TASK ITEM >>
There is one span to output from the data below: the lines starting at the line with "1267x713 pixels." and ending at the line with "Task: Click the emoji". Output it exactly, ends included, nothing more.
++++ RECORDED INFORMATION ++++
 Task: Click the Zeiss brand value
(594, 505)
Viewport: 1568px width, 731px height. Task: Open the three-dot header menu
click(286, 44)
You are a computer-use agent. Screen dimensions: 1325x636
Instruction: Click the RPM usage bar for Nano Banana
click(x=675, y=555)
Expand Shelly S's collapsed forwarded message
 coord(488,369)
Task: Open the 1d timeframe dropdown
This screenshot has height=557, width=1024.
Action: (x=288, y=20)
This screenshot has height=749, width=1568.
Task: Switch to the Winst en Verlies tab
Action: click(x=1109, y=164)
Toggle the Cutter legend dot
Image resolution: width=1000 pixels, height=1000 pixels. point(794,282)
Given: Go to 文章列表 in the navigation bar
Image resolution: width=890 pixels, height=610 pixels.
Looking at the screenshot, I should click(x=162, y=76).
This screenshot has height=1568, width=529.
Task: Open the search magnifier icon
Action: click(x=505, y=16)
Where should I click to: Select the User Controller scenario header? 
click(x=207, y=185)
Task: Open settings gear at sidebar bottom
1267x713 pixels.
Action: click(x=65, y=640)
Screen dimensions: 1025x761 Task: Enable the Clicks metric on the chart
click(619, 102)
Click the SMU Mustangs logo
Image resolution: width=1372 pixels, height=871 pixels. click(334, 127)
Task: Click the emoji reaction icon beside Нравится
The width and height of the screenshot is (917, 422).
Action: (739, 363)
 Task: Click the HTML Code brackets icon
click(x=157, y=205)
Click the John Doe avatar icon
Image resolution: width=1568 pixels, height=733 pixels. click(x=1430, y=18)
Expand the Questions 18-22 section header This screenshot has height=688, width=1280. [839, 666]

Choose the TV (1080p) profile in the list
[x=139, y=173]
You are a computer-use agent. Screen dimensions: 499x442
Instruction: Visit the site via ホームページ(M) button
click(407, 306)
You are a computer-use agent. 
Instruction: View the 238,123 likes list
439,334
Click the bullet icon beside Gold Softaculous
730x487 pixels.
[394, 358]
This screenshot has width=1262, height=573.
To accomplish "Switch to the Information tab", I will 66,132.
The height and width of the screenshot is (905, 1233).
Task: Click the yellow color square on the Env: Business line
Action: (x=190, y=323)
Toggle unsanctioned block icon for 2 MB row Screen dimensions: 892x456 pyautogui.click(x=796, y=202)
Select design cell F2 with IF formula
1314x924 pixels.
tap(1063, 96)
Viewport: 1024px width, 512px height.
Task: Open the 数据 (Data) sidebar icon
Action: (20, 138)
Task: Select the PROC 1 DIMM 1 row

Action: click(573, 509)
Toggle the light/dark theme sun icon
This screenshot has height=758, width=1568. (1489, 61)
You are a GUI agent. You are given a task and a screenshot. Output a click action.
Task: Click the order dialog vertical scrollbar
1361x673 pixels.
++++
OUTPUT OF THE EXERCISE >>
1267x713 pixels.
Action: click(x=65, y=640)
Screen dimensions: 1025x761 Task: Enable the Clicks metric on the chart
click(619, 102)
Click the SMU Mustangs logo
Image resolution: width=1372 pixels, height=871 pixels. click(334, 127)
Task: Click the emoji reaction icon beside Нравится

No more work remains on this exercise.